Letter to the Editor: NIU will address pay inequality

By Lisa Freeman

As noted in the Northern Star there are faculty members who are concerned about salary inequity based on gender, and who believe that the administration has been slow to respond. In fact, members of NIU’s senior leadership are aware of and concerned about salary equity issues impacting NIU faculty members. In a Feb. 24 presentation to the Faculty Senate, Provost Lisa Freeman spoke directly to the need for NIU to develop a multi-year plan that will allow NIU to maintain competitive salaries for new hires, address salary compression and inversion and conduct a salary equity study.

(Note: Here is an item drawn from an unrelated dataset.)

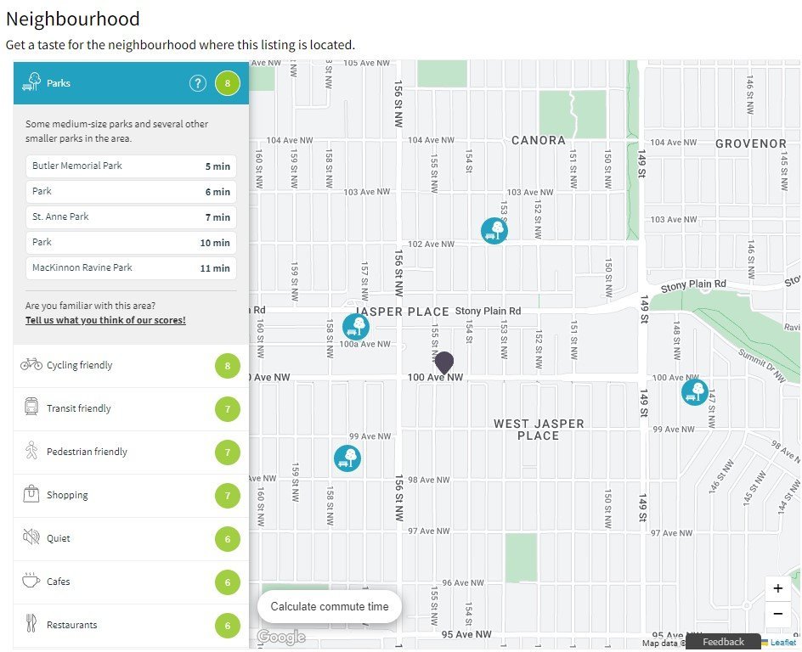Click the Calculate commute time button
802x652 pixels.
pos(330,606)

In the March 28 issue of the Northern Star, Chief Financial Officer Alan Phillips affirmed the university’s commitment to faculty salary equity.

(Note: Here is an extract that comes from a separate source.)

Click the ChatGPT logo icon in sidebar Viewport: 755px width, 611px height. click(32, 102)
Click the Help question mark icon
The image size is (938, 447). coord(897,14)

NIU performed a comprehensive salary equity study in 2008 that was subsequently updated in 2011. These analyses showed no relationship between gender, ethnicity, age and salary. It’s time again to review parity in faculty salaries using statistical analyses to address concerns about systemic bias. Moreover, we need to build into our five-year budget process the resources to perform such analyses at regular intervals.

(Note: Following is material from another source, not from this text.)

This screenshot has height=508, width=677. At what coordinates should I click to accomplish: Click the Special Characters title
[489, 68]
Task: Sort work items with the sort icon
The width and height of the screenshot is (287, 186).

The regression model and study design used in 2008 were developed with extensive input from the faculty, informed by the work of three committees drawn from across the campus in a manner consistent with NIU’s system of shared governance as described in the reference cited above. In preparation for NIU’s next salary equity study, Faculty Senate President Greg Long will charge a task force with making recommendations about the processes used to examine salary structures for inequities. We expect the task force to propose a statistical model and study design with minimal potential to mask bias. In addition, we hope the task force will suggest cost-effective, transparent options for conducting salary studies at regular intervals, so that disparities attributable to race and/or gender or other biases can be identified and remedied. Long will be advising the campus community about how to become involved in this work, and the time-lines for presentation of the recommendations.